■ WHAT YOU WILL DO ■
(1) In the Dixons comment thread, by what percentage did the company say its UK and Ireland sales were down?
(2) Write out the Dixons comment thread word for word from "Would never use" to "Currys in Staines!".

■ PASSAGE PROVIDED ■
╭──

How about instead of tarting up the stores they replace the arrogant and ignorant morons that staff their stores?
Dixons shares took a tumble this morning after the UK's favourite electrical retailer warned markets it was unlikely to hit profit targets for the year. The company said sales were down 11 per cent in the UK and Ireland and had fallen 7 per cent across the group. It expects profits for the full year of around £85m. Market …
How about instead of tarting up the stores they replace the arrogant and ignorant morons that staff their stores?
the staff in the stores do not have a grasp of the concept of "customer services" at all...
Send them all to the USA to work in retail for a year so they will come back and at the very least will have a clue on the concepts they need to provide some customer satisfaction.
Nothing to do with their miserable high prices then?
I don't know why these warnings come as any surprise to anyone who has the misfortune to need to actually go in and buy anything from Dixons. It has to be a "distress" purchase on a Sunday afternoon...
Invariably overpriced, often old stock, their products are lamentable with staff who rarely know their arses from their elbows. Watching anyone in store asking a member of staff about anything generally becomes a "voyage of discovery" for both the customer and the staff member.
Don't know about their "Tech Guys" but can't see them being much better.
Surely the owners took out an extended guarantee on this company?
This of course has nothing to do with the fact that their goods are top price and salespeople are totally clueless?
. Invest money in your staff (train more, stop hiring monkeys)
. Show a bit of innovation integrating your online and high street stores
. Lose the wide boy insurance scam sales technique
Instate a more effective, peanut-based incentive scheme?
Would never use them or recommend them after what they called my company and I am an idependent IT Service & Repair Company.
There staff did not even know what SCSI was let allong DDR3 (they claimed it did not exist) and this is Currys in Staines!
Why did you let them name your company?
The Evening Standard business section ran a story a couple of weeks ago saying that John Browett was seen walking the CEO of Best Buy around a Currys Megastore. Ripe for a take over?
he wasn't there learning how the experts do it, that's for sure.
We've heard it all before. Improve staff training and all that?
Pay peanuts, get monkeys. And charge 19.99 for a USB cable .Simples.
Vat goes up to 20% and people stop buying items they don't really need! Who'd have thought it!
How does all this profit warning impact on Dixons Avent brand?
It's not like a price hike from £19.49 to £19.99 for say a 1.2m USB cable scared away any actual customers.
Shops nowadays don't want to pay any more than the minimum wage and fill their stores with students because of this.
Who would want to make a 'career' out of retail sales anymore, like people used to.

╰──

■ RECORDS SUPPLIED ■

╭──

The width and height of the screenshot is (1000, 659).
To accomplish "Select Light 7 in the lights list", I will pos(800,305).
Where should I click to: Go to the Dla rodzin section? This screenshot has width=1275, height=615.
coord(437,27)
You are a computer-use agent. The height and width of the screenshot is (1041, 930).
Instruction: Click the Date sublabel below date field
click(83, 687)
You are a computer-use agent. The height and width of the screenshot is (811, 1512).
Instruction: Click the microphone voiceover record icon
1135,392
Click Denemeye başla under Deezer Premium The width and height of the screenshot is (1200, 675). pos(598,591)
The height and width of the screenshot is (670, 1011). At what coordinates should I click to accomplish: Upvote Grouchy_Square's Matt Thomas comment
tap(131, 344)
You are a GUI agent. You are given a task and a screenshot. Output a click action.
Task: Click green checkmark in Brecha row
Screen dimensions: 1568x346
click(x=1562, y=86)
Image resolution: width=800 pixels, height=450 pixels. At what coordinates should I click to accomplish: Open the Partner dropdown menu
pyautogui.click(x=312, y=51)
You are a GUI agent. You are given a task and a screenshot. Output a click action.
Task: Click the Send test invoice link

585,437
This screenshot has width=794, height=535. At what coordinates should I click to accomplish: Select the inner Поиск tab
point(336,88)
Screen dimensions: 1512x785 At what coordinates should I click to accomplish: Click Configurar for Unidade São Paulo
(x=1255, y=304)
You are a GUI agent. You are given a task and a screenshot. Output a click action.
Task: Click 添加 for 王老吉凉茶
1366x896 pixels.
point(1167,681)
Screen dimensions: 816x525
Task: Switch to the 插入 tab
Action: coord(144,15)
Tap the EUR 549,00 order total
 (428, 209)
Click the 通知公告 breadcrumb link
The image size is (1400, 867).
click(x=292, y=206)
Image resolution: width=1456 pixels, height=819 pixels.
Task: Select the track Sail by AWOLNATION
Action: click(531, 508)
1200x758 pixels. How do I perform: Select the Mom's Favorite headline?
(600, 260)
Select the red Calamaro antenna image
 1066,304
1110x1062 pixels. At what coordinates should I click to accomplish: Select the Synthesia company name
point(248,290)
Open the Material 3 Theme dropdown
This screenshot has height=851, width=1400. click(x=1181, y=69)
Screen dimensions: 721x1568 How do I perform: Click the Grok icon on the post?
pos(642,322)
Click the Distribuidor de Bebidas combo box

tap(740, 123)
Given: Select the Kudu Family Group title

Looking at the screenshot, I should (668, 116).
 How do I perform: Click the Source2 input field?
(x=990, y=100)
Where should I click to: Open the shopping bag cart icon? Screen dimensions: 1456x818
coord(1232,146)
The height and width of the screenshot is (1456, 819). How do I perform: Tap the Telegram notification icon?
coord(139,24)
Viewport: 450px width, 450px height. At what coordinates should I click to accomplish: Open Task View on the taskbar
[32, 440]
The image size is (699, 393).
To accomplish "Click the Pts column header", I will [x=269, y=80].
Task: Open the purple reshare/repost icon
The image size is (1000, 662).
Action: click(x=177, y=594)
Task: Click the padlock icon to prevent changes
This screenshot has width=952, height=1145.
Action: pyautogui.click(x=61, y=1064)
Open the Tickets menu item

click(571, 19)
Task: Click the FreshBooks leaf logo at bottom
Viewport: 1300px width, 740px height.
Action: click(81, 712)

╰──

■ TASK-BY-TASK SOLUTIONS ■
(1) 11 per cent.

(2)
Would never use them or recommend them after what they called my company and I am an idependent IT Service & Repair Company.
There staff did not even know what SCSI was let allong DDR3 (they claimed it did not exist) and this is Currys in Staines!